After months of argument, Donald Trump instituted high tariffs on aluminum and steel for Canada, Mexico, and the European Union. Almost immediately, those countries responded with retaliatory tariffs, and those will be felt across the country with higher prices. But one set of tariffs, in particular, from Mexico might be devastating to American farmers.
As Eater reports, Mexico has targeted tariffs that will hit Republican lawmakers right where it hurts, namely their voters’ pocketbooks. That means a doubling of tariffs on pork, among other things — which is expected to lead to losses to pig farmers of $100 million a year in Iowa alone. But cheese and whiskey tariffs will also hit at farmers and distillers, and the tariffs total $3 billion that US businesses will need to pay. Since 1994, under the North American Free Trade Agreement, or NAFTA, Canada, Mexico and the US have all agreed to not charge tariffs on each other’s products, so this is going to be a painful adjustment.

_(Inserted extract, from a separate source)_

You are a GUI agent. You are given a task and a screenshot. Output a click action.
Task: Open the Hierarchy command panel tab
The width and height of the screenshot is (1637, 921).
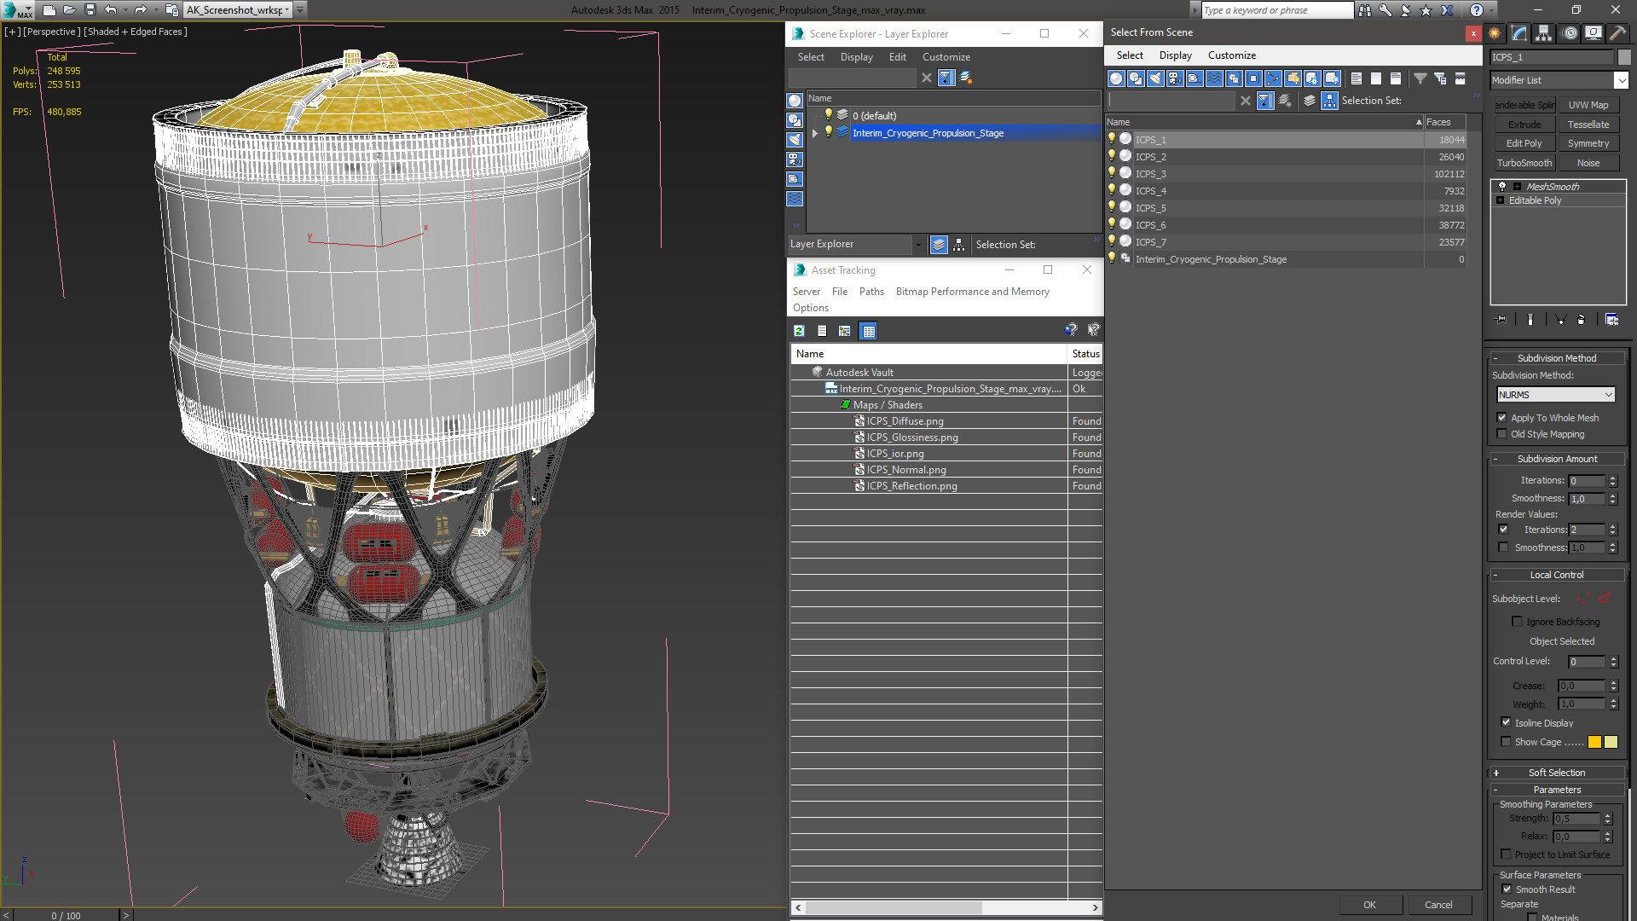click(1544, 33)
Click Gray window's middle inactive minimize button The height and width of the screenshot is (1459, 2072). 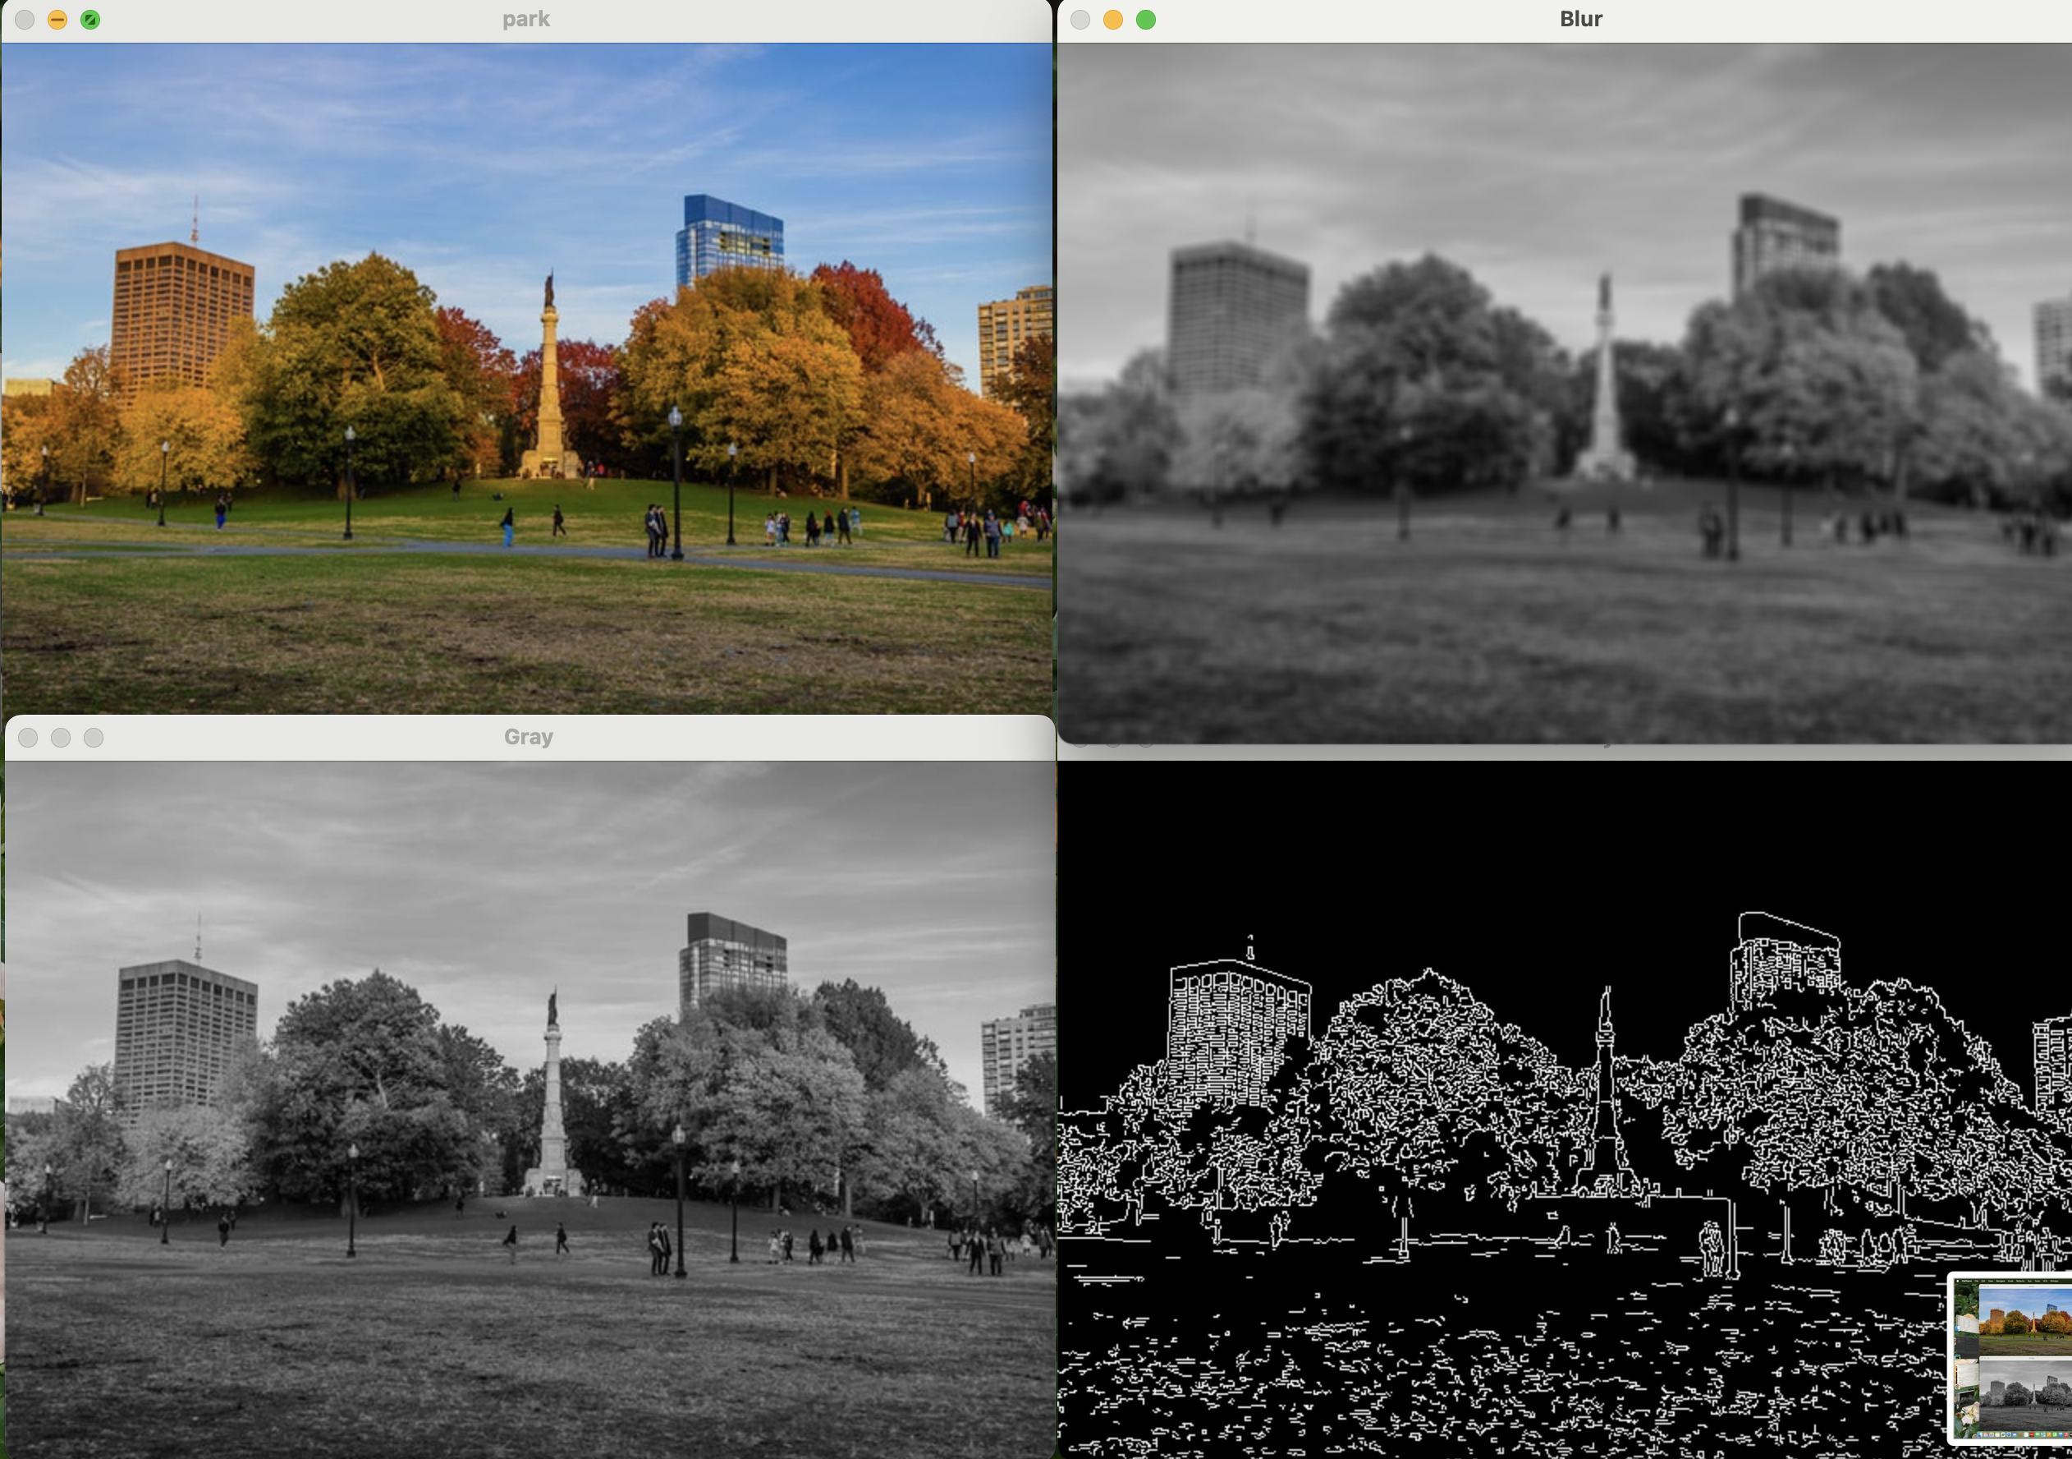tap(60, 738)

All this is happening because Trump thinks he can renegotiate NAFTA and since neither Canada nor Mexico, or for that matter much of America, are interested in such a deal, he’s trying to force the issue. But that’s likely to backfire; while America is one of Mexico’s biggest customers, buying 80% of its imports, it’s got a lot of leverage itself as the second-largest market in the world for American products. Republicans have also been attempting to act against the tariffs, although how that comes together is anyone’s guess.
Much of the focus here has been on the short-run effect: With a lot of pork to sell, and less demand overseas, domestic pork prices are dropping. But this puts strain on an industry where prices have been low for a while, making it harder to break even, and an all-out trade war would decimate farm states. If enough farms close, that would eventually mean permanent higher prices for everybody; after all, when there’s less supply and high demand, the price goes up. So, long after Trump is out of office, you might be feeling the decisions of his tariffs in the meat aisle.